** Opening Provided information block **
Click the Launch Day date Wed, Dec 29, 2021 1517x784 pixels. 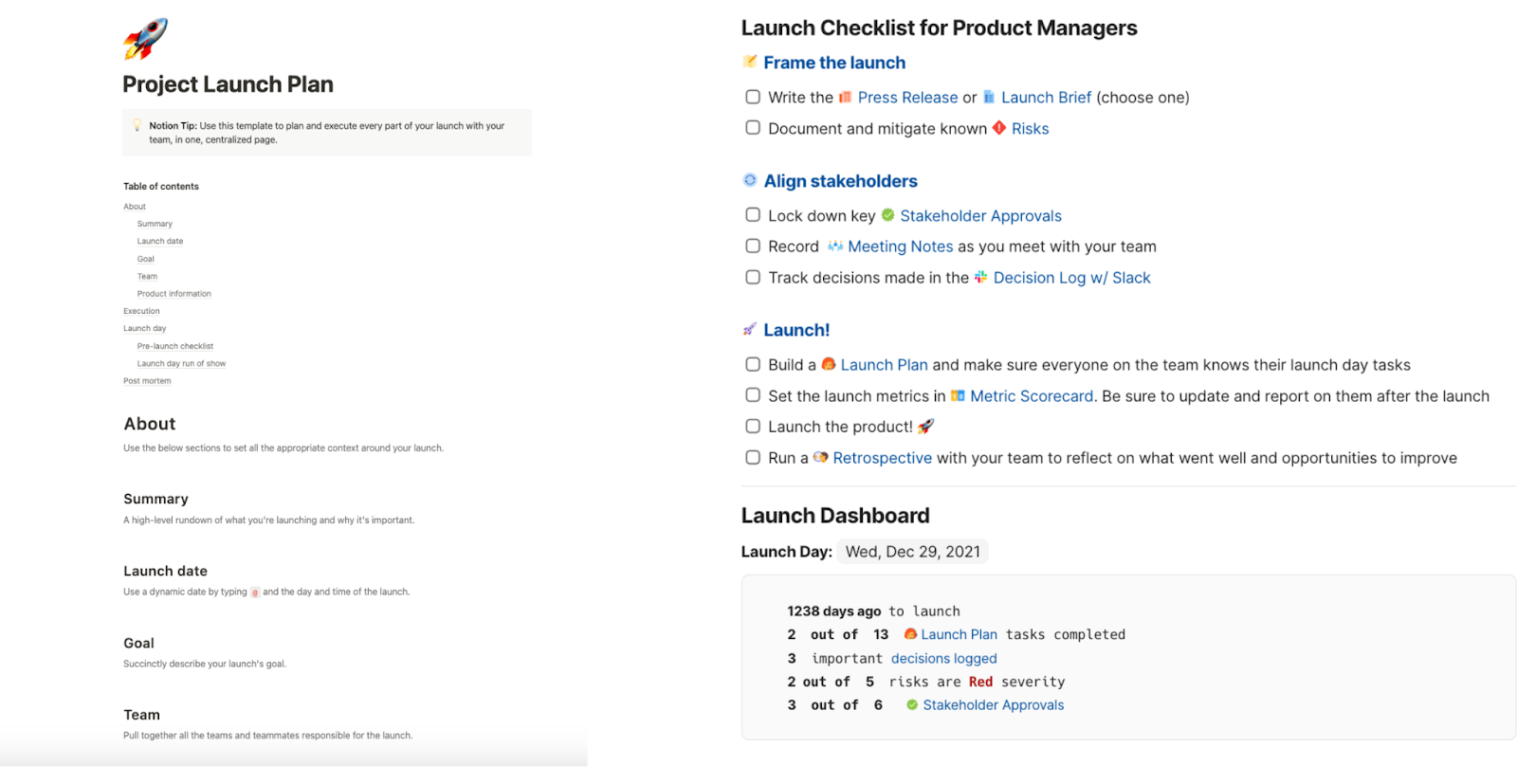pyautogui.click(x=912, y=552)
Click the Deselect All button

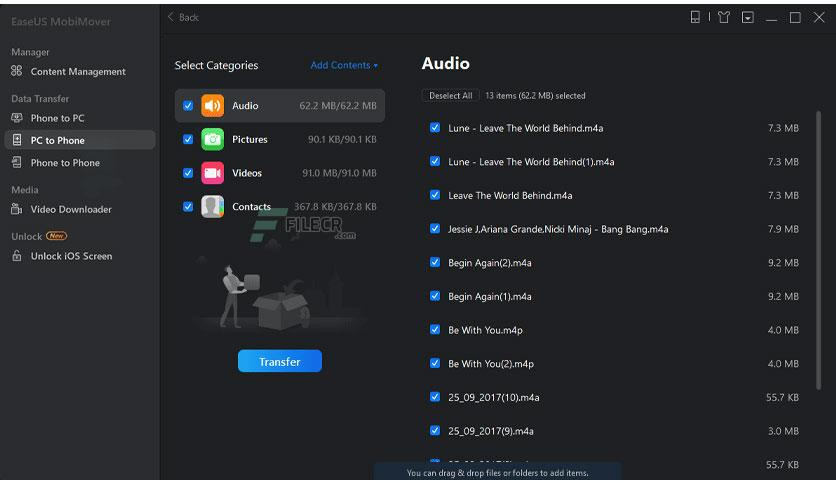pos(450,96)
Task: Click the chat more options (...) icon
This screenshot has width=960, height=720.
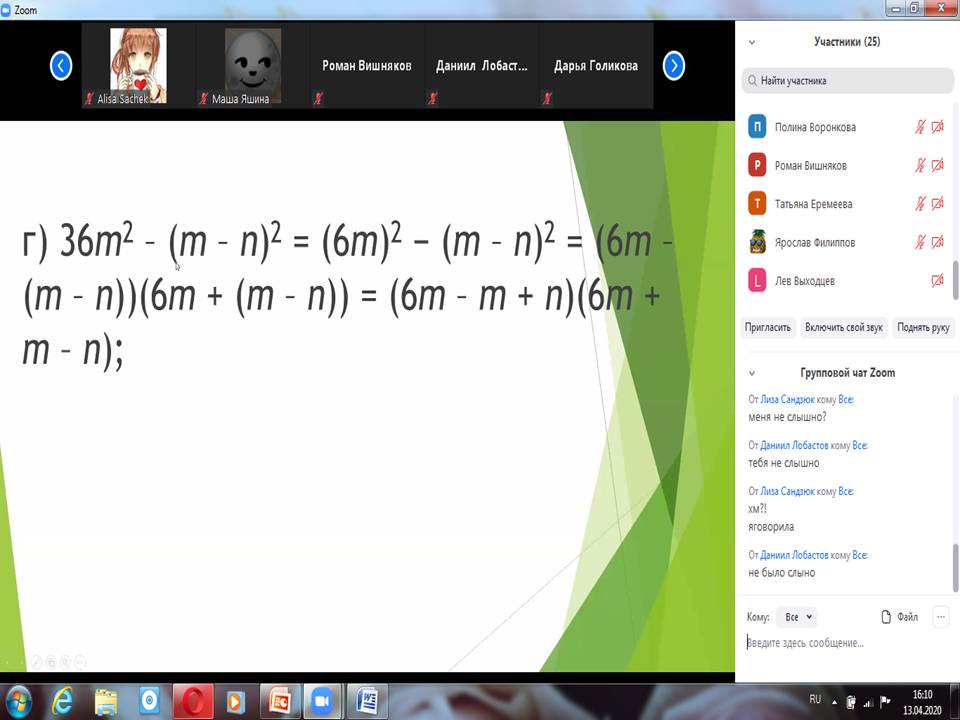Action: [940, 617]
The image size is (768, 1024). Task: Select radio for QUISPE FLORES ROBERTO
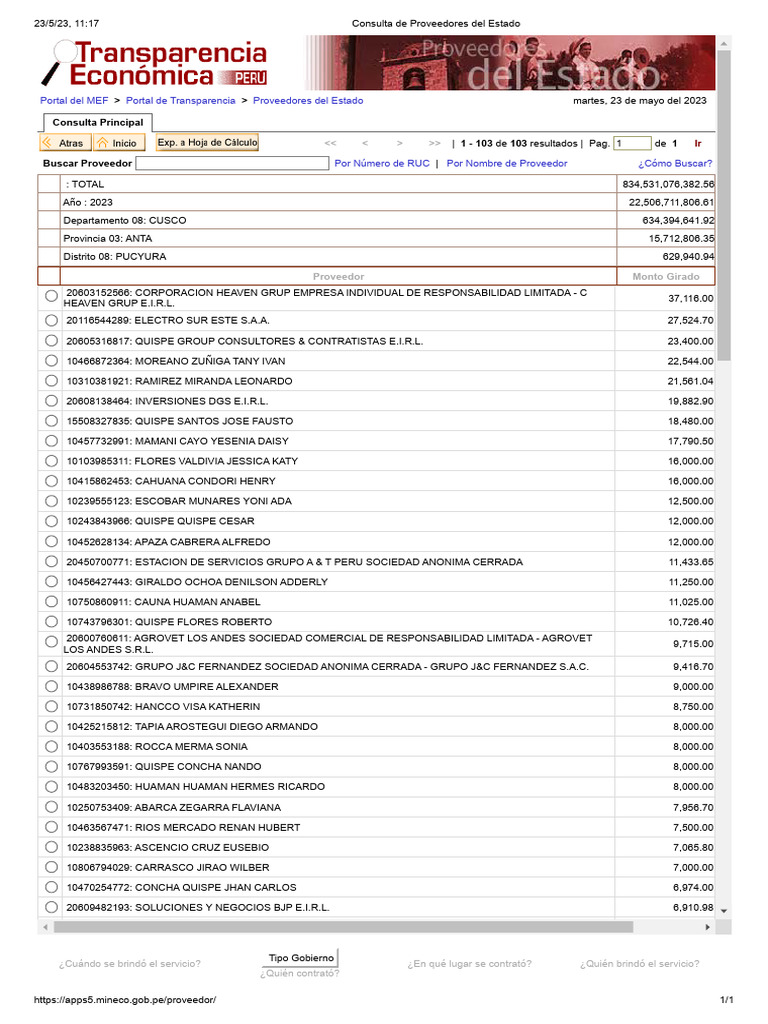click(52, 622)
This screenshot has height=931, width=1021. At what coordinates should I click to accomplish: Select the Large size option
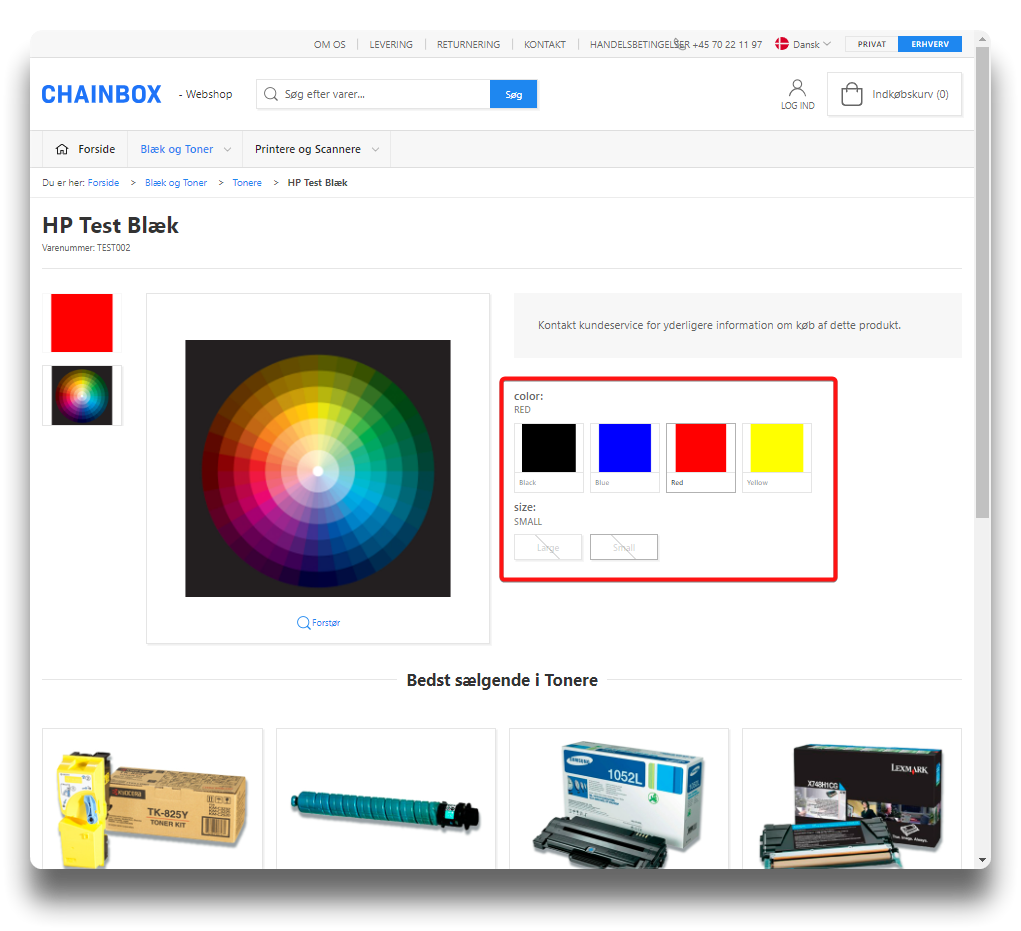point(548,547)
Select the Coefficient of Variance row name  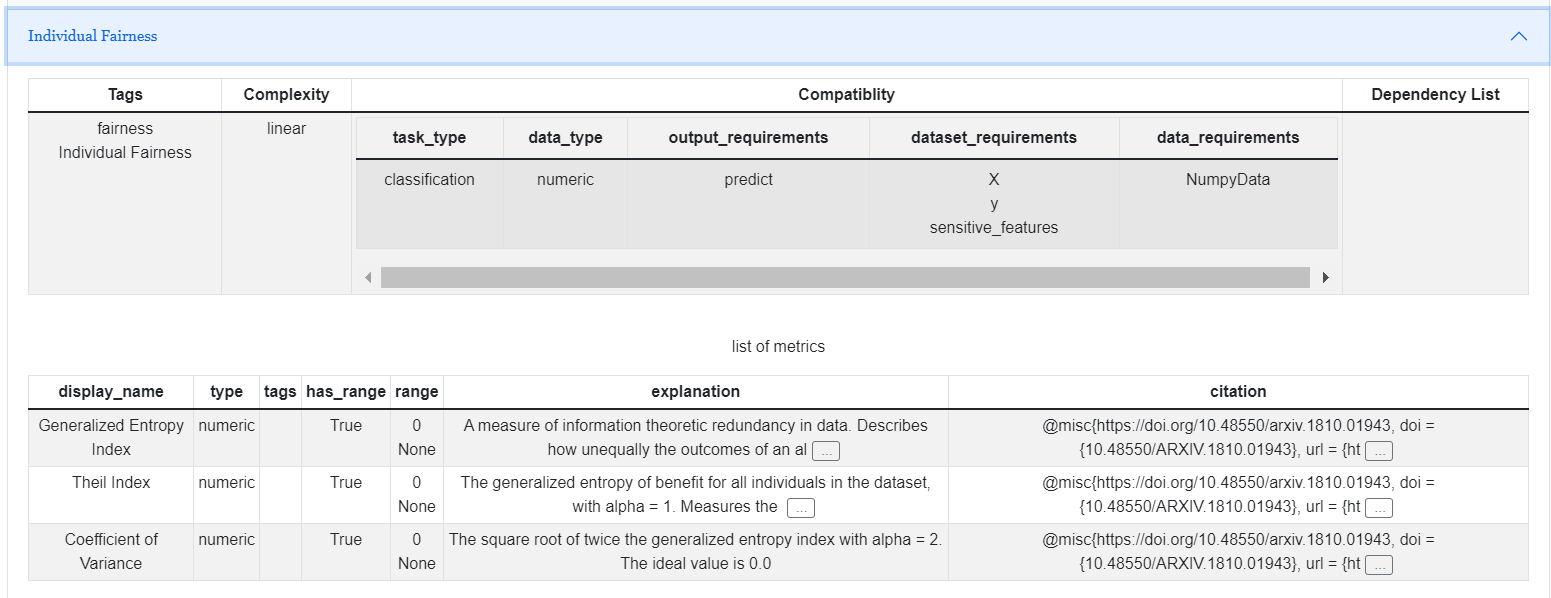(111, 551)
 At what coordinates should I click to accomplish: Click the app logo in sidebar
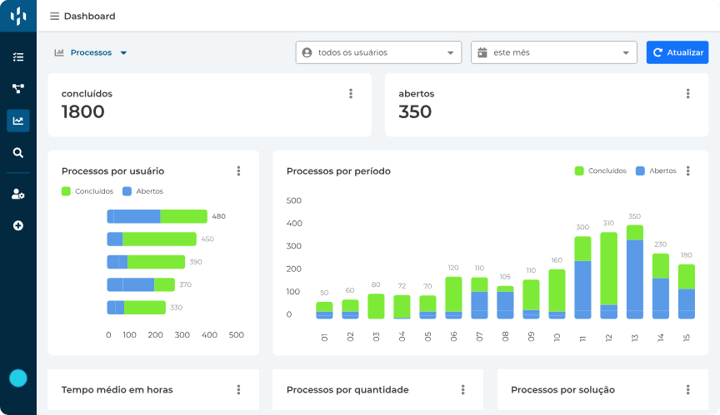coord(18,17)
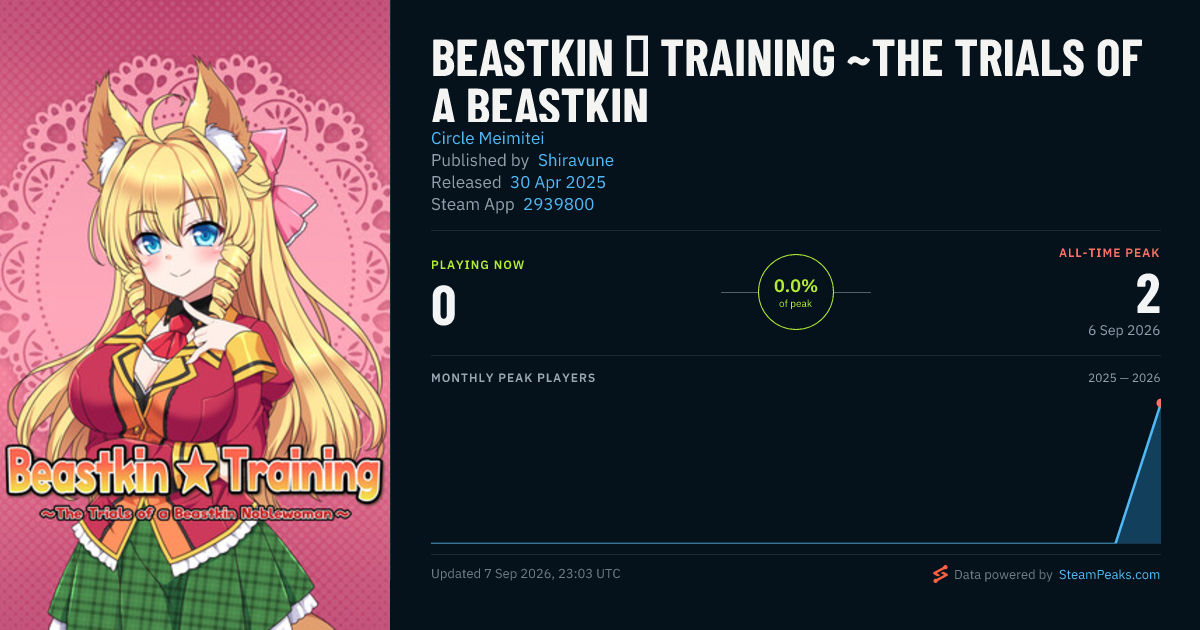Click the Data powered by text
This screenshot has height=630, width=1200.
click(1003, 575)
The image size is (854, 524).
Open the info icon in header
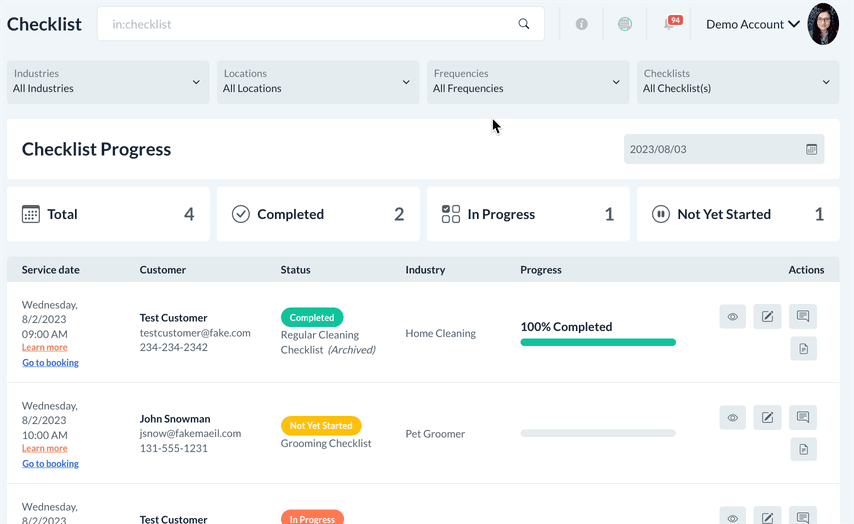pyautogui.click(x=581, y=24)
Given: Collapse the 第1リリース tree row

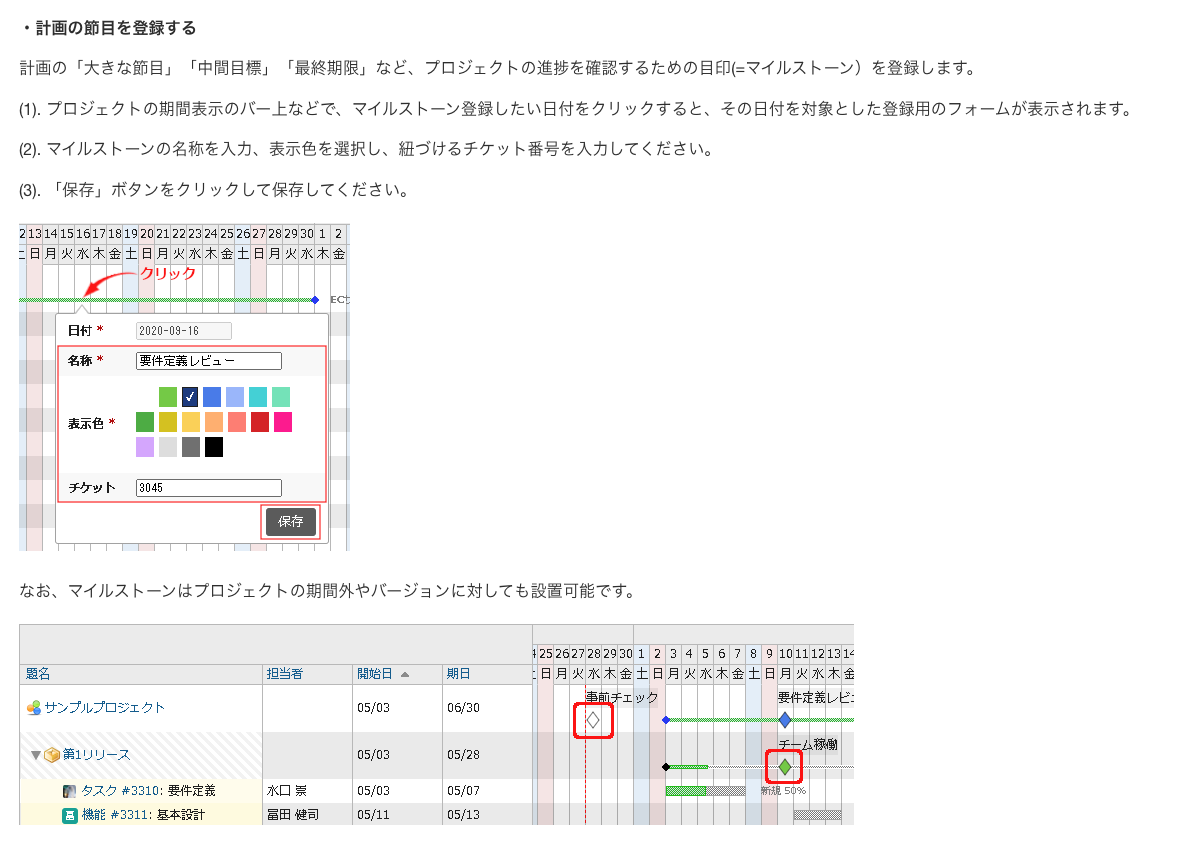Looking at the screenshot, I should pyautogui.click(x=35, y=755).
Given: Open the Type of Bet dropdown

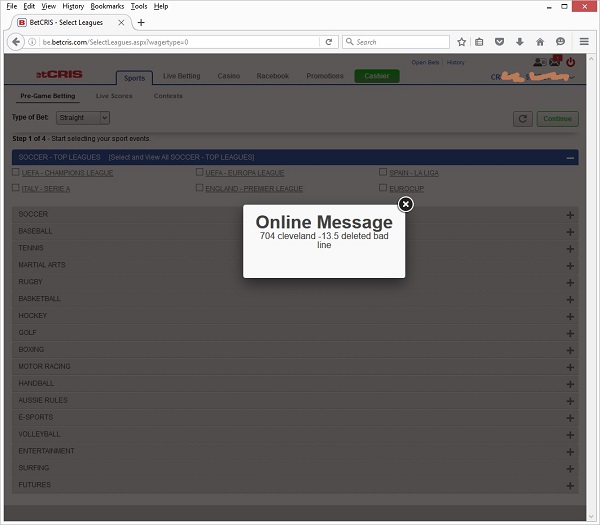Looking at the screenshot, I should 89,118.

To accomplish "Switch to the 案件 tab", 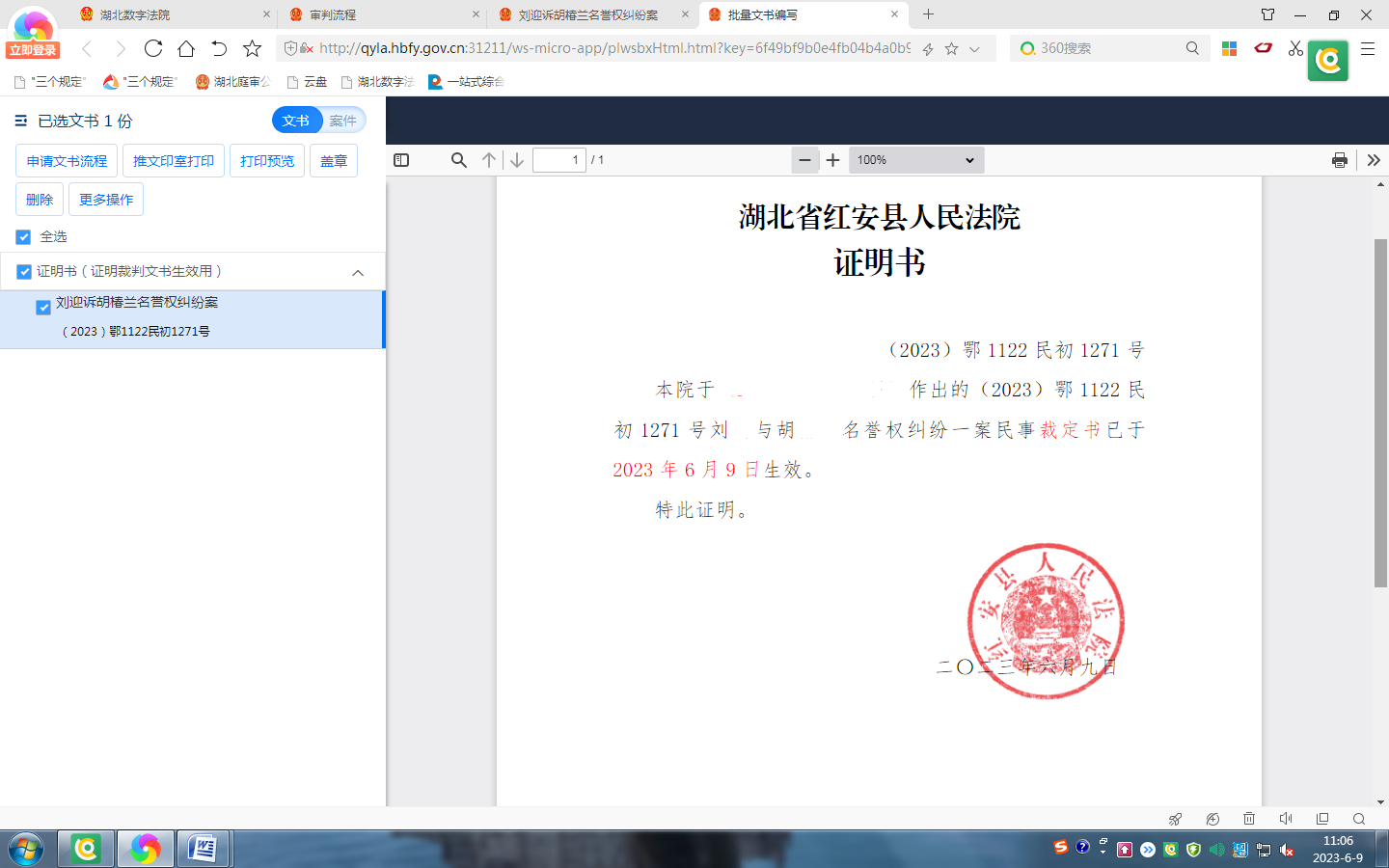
** Closing Provided information block **
__Task prompt__. Each line from the one containing "Given: Collapse the 第1リリース tree row" through the end of the records above is to be retyped exactly, with the pictures omitted and nothing added.

__Final answer__.
Given: Collapse the 第1リリース tree row

Looking at the screenshot, I should pyautogui.click(x=35, y=755).
Given: Open the Type of Bet dropdown

Looking at the screenshot, I should 89,118.

To accomplish "Switch to the 案件 tab", 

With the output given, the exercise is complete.